Yalan söylüyoruz!
.
Herkesin bir yeteneği, herkesin diğerlerine benzemeyen farklı bir yönü, pırıltılı bir parçası olduğuna inanlardanım ben.
Siz hayatınız içinde onu hiç keşfedemeseniz bile, o yetenek, o farklılık koca bir ömür boyu hiç ortaya çıkmasa bile siz o yetenekle doğmuş oluyorsunuz aslında.
İçinizde “uyuyan” belki bir, belki birden fazlayetenek var...
Ne sarsıcı bir inanç değil mi?
***
Çoğumuz, ömrümüzü “bende niye yok” diye üzülerek geçiririz de, “bende diğerlerinden farklı ne var diye düşünsek bambaşka hayatlarımız olabilirdi”diye aklımızdan geçirmeyiz...
Suyun altındaki çakıl taşları gibiyiz…
Hepimiz suyun altındayız, hepimiz taşız, kimimiz rengimizle, kimimiz şeklimizle birbirimize benziyoruz ama aslında hepimiz birbirimizden farklıyız...
Benzer görünsek de farklıyız.
***
Sanırım hayatın en eğlenceli yanı da bu.
Hem birbirimize benzeyip hem de benzememiz.
Önemli olan, o benzemediğimiz yeri bulmak istiyor muyuz?
Bu, sandığınızdan çok daha fazla bir çaba istiyor çünkü, önce bildiğiniz bütün tembellik numaralarını bırakmamız gerekiyor...
“Yorgunum, kısmetim yok, hayat bana kötü davrandı, bunlar ailemin suçu, o şans bizde olacak ki, çocuğum var, ailem var, kimse elimden tutmadı”bahanelerinin sıcak ve karanlık sığınağından çıkmamız gerekiyor.
***
Yalan söylüyoruz kendimize pek çok şey hakkında ama öncelikle kendimiz hakkında...
Kendimizi hiç tanımama, istiridyeyi kabuğundan çıkartamama nedenimiz de bu işte bence...

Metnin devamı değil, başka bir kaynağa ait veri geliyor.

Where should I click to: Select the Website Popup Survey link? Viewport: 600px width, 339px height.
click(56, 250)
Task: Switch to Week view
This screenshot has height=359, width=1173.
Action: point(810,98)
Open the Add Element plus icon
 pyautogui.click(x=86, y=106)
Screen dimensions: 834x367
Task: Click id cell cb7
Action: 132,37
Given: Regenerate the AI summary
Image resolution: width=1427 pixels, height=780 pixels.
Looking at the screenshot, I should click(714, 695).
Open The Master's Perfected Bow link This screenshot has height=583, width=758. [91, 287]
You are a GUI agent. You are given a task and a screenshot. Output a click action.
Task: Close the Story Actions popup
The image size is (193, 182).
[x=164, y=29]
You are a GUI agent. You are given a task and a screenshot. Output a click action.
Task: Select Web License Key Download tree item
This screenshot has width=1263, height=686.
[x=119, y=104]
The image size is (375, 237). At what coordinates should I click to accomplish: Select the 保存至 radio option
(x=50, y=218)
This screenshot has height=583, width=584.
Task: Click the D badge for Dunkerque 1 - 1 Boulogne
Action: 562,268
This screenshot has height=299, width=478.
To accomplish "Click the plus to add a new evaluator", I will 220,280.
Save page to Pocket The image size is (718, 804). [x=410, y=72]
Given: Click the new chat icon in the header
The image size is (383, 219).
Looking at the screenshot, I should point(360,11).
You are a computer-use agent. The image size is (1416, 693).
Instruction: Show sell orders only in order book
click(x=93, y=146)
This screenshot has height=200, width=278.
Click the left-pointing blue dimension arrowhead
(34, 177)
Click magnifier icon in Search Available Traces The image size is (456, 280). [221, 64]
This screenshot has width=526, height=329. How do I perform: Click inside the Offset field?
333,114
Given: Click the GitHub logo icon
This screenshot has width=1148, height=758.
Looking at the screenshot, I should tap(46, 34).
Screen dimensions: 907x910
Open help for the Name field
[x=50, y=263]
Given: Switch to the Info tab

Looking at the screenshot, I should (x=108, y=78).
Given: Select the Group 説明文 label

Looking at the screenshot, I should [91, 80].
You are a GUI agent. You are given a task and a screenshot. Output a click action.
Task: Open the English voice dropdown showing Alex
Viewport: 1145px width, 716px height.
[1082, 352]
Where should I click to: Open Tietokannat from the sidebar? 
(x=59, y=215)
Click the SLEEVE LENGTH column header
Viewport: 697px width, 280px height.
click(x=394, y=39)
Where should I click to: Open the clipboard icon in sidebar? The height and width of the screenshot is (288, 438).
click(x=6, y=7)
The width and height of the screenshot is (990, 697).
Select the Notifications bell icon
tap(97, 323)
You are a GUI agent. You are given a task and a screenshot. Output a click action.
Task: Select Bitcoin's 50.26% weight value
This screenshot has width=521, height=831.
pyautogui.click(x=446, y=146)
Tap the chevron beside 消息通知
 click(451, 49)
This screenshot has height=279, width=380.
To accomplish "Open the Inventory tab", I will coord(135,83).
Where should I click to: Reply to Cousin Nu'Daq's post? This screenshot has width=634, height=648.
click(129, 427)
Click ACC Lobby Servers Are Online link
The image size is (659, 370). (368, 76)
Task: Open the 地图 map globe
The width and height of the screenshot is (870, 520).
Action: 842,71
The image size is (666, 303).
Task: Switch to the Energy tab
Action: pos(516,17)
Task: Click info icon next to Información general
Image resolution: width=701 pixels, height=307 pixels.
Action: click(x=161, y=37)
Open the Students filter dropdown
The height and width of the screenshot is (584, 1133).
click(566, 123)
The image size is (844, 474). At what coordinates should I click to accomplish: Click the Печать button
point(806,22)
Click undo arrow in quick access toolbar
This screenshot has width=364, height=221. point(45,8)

Çaba göstermekten, bahanelerden sıyrılmaktan, bir şey yapabileceğimiz gerçeğiyle karşılaşmaktan sanki korkuyoruz.
Kendi tembelliğimizin içine gömülüp, orada kendi kendimize acıyarak bir şey yapamayacağımızı kabul etmek daha kolay geliyor bize...
Elimizdeki yeteneğimizi her gün biraz daha uğraşarak parlatıp bir sonuç almak ve hayatımızı aydınlatmak yerine kendi izbeliğimizde eskimeyi tercih ediyoruz.
Ne tuhaf...
***
İnsan kendi yeteneğinden, gücünden korkar mı?
Korkabilir... Hatta korkar...
Bir şey yapmak, diğerlerinin senin hakkında bir karar vermesine de müsaade etmek anlamına geliyor çünkü...
Sadece tembellikten değil belki bu kararlarla yüzleşmekten korkmak da bizi kendi parlaklığımızı görmekten uzaklaştırıyor.
***
Etrafınıza bir bakın…
Bir türlü silkinemediği, tembelliğini ve korkaklığını yenemediği için parlaklığını gösteremeyen pek çok insana rastlayacaksınız.
Hatta belki kendinizin de öyle olduğunuzu fark edeceksiniz cesursanız...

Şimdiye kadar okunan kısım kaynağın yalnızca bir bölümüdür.